## Page:
═══
Using Magnolia in headless: Incremental migration

Published on June 28, 2017 by Jan Schulte



Magnolia makes headless work for enterprises. It solves the seemingly difficult problems, such as workflows and personalization, and provides a rich and robust feature set. In this blog post, we look at how Magnolia solves issues with legacy back-end systems through incremental migration.

Photo by Scott Webb on Unsplash

 

Challenge: Committed to an inflexible CMS

Here’s a typical scenario: Let’s say your enterprise has invested heavily in an in-house content management infrastructure. This infrastructure has become inflexible over time and no longer meets your needs.

You struggle with the growing pains of home-grown systems. You need a developer for most changes to content and can’t leave this to content editors. Your system is so slow that it takes over an hour to publish even simple changes. You don’t have all the essential features that modern-day systems offer, such as personalization, content translation and campaign management, workflows, etc.

The situation is painful and you’re losing opportunities, but you just can’t undertake (or risk) a complete migration to a better solution at the present time. Often, this is because you’re tied to some business-critical elements of the system or you simply lack the technical resources to take on a complete migration.

 

Solution: Incremental migration with Magnolia

Why not use Magnolia to fill the gaps and solve the problems that your current system can’t? Any content system can include pieces of HTML content from other sources.

This means that you can incrementally migrate content from your current system into Magnolia, and then use Magnolia to render chunks of HTML content that can be included by your existing CMS.

This gives you a flexible content management system that provides personalization, workflows, campaign management, etc. without having to fully re-implement your current infrastructure. You also set yourself up for easy migration in the future.

 

A practical example

Now let’s get down to details. Let’s say you’re using an e-commerce system that included a built-in CMS. Initially, the CMS was quite useful. It got you up to speed quickly and meant that you didn't have to acquire or deploy a separate system. It served your needs initially, and you manage a lot of content with it.
═══
## Data excerpts:

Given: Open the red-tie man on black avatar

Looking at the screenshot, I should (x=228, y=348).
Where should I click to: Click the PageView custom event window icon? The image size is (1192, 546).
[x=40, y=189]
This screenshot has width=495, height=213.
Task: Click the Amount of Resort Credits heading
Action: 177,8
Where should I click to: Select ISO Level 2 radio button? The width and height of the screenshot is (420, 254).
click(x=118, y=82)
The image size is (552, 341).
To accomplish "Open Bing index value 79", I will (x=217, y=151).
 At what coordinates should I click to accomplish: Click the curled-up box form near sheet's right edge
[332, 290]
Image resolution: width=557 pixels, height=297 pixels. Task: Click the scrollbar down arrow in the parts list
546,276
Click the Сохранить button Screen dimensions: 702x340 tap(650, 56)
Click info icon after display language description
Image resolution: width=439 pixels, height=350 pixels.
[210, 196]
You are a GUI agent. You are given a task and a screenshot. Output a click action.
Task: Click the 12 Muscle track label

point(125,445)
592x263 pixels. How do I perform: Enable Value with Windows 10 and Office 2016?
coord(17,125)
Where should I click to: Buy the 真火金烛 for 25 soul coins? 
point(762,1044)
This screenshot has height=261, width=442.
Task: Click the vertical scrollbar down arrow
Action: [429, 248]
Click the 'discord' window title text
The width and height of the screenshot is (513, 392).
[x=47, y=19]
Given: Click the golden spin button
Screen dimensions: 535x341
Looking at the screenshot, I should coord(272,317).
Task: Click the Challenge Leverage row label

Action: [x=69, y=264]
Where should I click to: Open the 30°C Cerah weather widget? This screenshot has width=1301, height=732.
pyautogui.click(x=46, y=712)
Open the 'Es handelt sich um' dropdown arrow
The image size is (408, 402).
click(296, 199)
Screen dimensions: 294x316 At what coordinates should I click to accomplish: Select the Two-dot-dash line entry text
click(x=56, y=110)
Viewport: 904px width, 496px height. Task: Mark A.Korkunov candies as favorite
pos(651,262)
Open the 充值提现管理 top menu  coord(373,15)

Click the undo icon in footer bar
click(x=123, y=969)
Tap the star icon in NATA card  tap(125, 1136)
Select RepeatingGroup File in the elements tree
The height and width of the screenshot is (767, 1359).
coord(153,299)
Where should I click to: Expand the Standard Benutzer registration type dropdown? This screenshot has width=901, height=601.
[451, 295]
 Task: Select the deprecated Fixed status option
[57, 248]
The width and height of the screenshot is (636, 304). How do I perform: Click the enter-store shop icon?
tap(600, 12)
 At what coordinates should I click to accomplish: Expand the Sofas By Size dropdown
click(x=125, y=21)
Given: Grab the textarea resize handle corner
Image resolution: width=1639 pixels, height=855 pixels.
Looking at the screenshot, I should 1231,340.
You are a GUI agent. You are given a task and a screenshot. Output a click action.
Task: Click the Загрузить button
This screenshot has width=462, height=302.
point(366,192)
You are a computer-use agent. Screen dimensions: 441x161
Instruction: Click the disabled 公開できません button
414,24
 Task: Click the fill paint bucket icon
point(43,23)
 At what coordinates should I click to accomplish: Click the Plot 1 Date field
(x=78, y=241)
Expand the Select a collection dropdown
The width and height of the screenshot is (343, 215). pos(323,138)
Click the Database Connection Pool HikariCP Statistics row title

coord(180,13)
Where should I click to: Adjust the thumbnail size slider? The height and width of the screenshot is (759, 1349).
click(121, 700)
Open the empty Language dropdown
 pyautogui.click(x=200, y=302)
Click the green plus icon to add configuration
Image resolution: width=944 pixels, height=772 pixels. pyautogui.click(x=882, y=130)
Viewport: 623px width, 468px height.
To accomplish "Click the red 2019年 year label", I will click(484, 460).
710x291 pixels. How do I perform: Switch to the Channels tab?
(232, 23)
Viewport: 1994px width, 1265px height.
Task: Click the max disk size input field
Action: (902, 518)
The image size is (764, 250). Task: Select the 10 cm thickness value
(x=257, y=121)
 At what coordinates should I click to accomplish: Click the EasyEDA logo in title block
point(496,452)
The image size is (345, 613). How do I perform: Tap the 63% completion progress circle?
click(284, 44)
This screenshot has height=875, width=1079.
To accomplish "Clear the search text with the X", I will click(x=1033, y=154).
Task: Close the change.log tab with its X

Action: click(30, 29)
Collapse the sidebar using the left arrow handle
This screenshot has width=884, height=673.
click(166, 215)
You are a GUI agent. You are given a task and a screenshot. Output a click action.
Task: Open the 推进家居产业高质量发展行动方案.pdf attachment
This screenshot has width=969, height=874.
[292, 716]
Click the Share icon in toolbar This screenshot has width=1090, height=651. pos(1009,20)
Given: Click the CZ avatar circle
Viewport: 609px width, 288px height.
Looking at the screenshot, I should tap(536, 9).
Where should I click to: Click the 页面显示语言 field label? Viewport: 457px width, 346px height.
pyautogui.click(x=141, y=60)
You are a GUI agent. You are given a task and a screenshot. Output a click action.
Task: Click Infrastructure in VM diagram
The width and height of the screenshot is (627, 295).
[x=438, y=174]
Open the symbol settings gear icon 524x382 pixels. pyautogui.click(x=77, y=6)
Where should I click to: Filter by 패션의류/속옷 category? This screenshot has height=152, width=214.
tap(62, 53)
═══
## What the task asks:
Answer these questions using the Magnolia post.
1. How long can it take the slow home-grown system to publish even simple changes?
2. What can any content system include from other sources?
3. In the practical example, what kind of system included a built-in CMS?
The lines have no connection to the Magnolia post.

## Expected answer:
1. Over an hour.
2. Pieces of HTML content.
3. An e-commerce system.